Problem details => Scan the records beneath this line for the line holding "Wertstoffhof (18, 958)" and the line holding "RELOGA-Fahrer (54, 225)", then transcribe exactly those two and all lines between.

[Stored data]
———
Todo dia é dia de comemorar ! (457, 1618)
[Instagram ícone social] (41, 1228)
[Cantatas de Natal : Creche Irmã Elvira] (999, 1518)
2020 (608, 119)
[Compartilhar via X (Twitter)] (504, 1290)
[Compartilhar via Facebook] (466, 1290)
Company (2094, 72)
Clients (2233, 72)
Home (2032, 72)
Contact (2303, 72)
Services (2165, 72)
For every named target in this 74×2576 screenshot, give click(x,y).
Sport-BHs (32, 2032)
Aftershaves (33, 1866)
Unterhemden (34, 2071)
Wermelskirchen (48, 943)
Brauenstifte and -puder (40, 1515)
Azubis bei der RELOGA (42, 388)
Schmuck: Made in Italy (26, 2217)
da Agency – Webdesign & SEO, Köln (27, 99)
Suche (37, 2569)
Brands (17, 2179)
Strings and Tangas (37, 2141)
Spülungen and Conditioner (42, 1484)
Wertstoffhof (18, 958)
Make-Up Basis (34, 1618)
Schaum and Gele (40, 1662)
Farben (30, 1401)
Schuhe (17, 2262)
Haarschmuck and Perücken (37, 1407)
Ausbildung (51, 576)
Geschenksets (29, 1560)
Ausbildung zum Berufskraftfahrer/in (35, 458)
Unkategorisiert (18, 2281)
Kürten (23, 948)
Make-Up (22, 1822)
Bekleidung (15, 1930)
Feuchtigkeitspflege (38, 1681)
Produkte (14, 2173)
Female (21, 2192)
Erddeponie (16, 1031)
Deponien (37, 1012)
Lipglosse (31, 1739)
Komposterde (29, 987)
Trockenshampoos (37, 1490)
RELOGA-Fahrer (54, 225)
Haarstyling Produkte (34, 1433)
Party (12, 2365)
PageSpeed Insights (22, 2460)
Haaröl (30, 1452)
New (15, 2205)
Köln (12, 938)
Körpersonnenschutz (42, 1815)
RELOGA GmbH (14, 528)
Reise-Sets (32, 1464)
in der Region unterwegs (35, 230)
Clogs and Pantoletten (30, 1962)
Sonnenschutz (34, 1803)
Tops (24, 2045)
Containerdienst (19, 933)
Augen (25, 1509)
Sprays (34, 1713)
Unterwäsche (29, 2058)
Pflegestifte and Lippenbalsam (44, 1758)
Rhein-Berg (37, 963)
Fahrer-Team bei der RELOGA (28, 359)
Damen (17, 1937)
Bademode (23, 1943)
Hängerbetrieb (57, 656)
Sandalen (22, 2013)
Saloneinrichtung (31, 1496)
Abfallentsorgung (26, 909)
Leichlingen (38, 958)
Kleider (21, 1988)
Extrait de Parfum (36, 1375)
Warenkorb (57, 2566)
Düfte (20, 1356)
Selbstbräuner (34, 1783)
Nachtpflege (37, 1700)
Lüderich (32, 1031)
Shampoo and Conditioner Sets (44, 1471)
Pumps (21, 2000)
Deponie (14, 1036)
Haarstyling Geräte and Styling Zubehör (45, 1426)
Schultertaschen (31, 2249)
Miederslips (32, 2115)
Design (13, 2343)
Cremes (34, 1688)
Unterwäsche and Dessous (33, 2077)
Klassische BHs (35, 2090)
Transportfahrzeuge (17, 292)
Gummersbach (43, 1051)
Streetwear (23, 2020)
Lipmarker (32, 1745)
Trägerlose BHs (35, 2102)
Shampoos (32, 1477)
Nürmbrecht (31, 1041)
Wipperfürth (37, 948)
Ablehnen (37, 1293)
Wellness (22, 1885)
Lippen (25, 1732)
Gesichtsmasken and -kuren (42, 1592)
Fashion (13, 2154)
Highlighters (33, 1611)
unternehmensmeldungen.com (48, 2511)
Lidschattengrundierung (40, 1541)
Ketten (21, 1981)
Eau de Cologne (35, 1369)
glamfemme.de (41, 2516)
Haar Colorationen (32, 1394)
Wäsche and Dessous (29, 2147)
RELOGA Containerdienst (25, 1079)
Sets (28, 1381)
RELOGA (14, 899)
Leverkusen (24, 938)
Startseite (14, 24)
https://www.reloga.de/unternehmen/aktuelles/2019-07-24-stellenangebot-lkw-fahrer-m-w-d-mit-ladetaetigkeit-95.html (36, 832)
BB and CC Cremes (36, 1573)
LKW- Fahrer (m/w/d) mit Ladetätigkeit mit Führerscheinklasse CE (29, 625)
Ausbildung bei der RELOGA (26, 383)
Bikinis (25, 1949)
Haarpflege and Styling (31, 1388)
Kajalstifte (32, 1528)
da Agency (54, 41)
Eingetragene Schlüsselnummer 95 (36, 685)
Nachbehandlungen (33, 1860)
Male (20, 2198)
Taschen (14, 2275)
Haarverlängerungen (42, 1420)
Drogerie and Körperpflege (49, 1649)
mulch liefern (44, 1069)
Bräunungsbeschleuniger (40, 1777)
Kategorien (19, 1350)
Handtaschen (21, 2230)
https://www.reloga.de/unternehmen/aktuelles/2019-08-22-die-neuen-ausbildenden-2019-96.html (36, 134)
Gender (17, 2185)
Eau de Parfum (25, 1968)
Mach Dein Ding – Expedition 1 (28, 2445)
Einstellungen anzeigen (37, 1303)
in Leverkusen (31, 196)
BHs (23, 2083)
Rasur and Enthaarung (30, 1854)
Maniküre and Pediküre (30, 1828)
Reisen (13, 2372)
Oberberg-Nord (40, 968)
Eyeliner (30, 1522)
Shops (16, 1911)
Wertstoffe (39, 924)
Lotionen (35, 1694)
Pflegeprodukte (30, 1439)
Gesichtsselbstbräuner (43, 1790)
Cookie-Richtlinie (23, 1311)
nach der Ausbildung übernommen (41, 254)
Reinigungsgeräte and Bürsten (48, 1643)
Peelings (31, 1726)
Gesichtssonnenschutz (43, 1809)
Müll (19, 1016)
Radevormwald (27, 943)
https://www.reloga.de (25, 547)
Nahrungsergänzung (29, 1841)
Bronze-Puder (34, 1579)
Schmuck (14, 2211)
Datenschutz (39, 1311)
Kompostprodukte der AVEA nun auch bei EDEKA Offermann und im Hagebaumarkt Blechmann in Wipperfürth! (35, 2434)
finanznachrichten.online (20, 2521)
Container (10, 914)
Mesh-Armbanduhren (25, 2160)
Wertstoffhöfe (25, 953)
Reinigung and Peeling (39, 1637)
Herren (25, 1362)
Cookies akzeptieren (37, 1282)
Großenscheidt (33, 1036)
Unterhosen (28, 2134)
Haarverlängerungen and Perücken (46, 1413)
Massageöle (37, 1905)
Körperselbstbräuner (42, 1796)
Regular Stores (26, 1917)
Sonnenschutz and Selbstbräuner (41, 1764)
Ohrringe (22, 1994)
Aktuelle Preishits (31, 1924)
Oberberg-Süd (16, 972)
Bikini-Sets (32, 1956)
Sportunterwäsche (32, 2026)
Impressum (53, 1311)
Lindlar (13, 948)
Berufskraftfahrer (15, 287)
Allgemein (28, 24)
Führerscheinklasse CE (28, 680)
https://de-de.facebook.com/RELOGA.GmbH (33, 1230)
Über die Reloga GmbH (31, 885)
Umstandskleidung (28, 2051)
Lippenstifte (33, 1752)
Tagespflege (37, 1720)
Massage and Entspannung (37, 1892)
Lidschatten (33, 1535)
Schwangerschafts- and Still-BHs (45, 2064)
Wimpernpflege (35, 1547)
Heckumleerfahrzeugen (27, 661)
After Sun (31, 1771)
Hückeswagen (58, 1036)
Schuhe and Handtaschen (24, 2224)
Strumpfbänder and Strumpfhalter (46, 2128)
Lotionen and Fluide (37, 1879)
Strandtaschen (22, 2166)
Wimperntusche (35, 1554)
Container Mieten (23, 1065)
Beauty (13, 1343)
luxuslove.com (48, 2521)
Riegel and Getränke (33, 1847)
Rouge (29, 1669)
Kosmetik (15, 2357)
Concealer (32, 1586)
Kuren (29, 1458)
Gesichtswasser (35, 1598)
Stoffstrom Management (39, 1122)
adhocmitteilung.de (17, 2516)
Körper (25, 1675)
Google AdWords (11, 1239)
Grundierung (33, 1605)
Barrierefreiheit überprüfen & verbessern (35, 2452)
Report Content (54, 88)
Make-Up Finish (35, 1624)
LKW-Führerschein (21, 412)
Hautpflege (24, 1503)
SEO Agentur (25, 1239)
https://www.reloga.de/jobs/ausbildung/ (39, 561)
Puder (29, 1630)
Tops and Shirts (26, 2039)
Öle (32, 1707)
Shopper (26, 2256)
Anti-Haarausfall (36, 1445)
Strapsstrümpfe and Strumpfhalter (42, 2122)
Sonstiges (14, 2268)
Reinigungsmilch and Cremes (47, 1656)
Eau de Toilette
———
Written answer =>
Wertstoffhof (18, 958)
Make-Up Basis (34, 1618)
Schaum and Gele (40, 1662)
Farben (30, 1401)
Schuhe (17, 2262)
Haarschmuck and Perücken (37, 1407)
Ausbildung (51, 576)
Geschenksets (29, 1560)
Ausbildung zum Berufskraftfahrer/in (35, 458)
Unkategorisiert (18, 2281)
Kürten (23, 948)
Make-Up (22, 1822)
Bekleidung (15, 1930)
Feuchtigkeitspflege (38, 1681)
Produkte (14, 2173)
Female (21, 2192)
Erddeponie (16, 1031)
Deponien (37, 1012)
Lipglosse (31, 1739)
Komposterde (29, 987)
Trockenshampoos (37, 1490)
RELOGA-Fahrer (54, 225)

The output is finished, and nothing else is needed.